Mereka membuktikan bahwa mereka punya kemampuan dan layak bersinar di industri musik Indonesia. Lagu-lagu mereka sukses di tangga lagu nasional, berbagai penghargaan mereka raih, dan lima album sudah mereka telurkan. Band yang dibentuk 3 Maret 2003 ini bahkan sempat ke Irlandia karena menang festival "Guinness Live Arthur's Day 2013".

Untuk bisa melalui itu semua dan mencapai posisi mereka saat ini, D'MASIV punya tips dan trik tersendiri. Dalam wawancara merahputih.com di Clique Kitchen & Bar, Sabtu (10/6), inilah gaya D'MASIV dalam berkarier di dunia musik.

1. Referensi musik yang beragam

"Referensi sih kita enggak pernah berpatokan sama satu genre. Semakin ke sini—apalagi udah 14 tahun, Maret depan 15 tahun—kita enggak pernah ada patokan apa gitu dalam berkarya. Misalnya di album keempat, satu lagu judulnya 'PD' kita kasih suasana new wave 80-an. Di album kelima ada suasana seperti backing vocal-nya band tahun 60-an. Terus ada suasana elektronik tapi alternatif. Jadi sebenarnya kita berlima enggak ada patokan sih, berkembang terus."

2. Bisa memainkan bermacam genre

"Genre kita bisa dibilang pop alternative, jadi bisa ke mana-mana, kadang ada rock-nya juga.
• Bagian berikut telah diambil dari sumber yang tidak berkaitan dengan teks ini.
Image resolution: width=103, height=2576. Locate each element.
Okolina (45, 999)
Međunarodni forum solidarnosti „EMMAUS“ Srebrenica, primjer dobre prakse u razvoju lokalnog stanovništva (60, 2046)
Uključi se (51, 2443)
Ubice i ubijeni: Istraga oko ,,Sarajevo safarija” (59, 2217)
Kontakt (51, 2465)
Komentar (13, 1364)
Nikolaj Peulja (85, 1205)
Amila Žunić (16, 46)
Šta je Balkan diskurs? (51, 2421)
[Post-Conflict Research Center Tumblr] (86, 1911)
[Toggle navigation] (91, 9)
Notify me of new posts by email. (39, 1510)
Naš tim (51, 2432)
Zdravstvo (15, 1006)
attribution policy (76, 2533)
Malah pernah 2013 di sela-sela album, kita main di Java Jazz Festival. Sebenarnya dulu D’MASIV sebelum masuk rekaman itu mainnya di festival, jadi berbagai macam genre kita mainkan. Tapi begitu masuk ke rekaman emang dasarnya pop."

3. Tetap fokus berkarya

"Kalau orang bilang, 'Wah kok lo enggak pernah muncul di TV', ya buat kita yang penting berkarya terus. Dan D'MASIV sudah membuktikan, kesempatan datang buat yang terus berkarya. Hasilnya, kita sudah album kelima dan lagi menyiapkan album keenam. Kita juga manggung terus. Yang pasti kita emang fokusnya berkarya aja, udah."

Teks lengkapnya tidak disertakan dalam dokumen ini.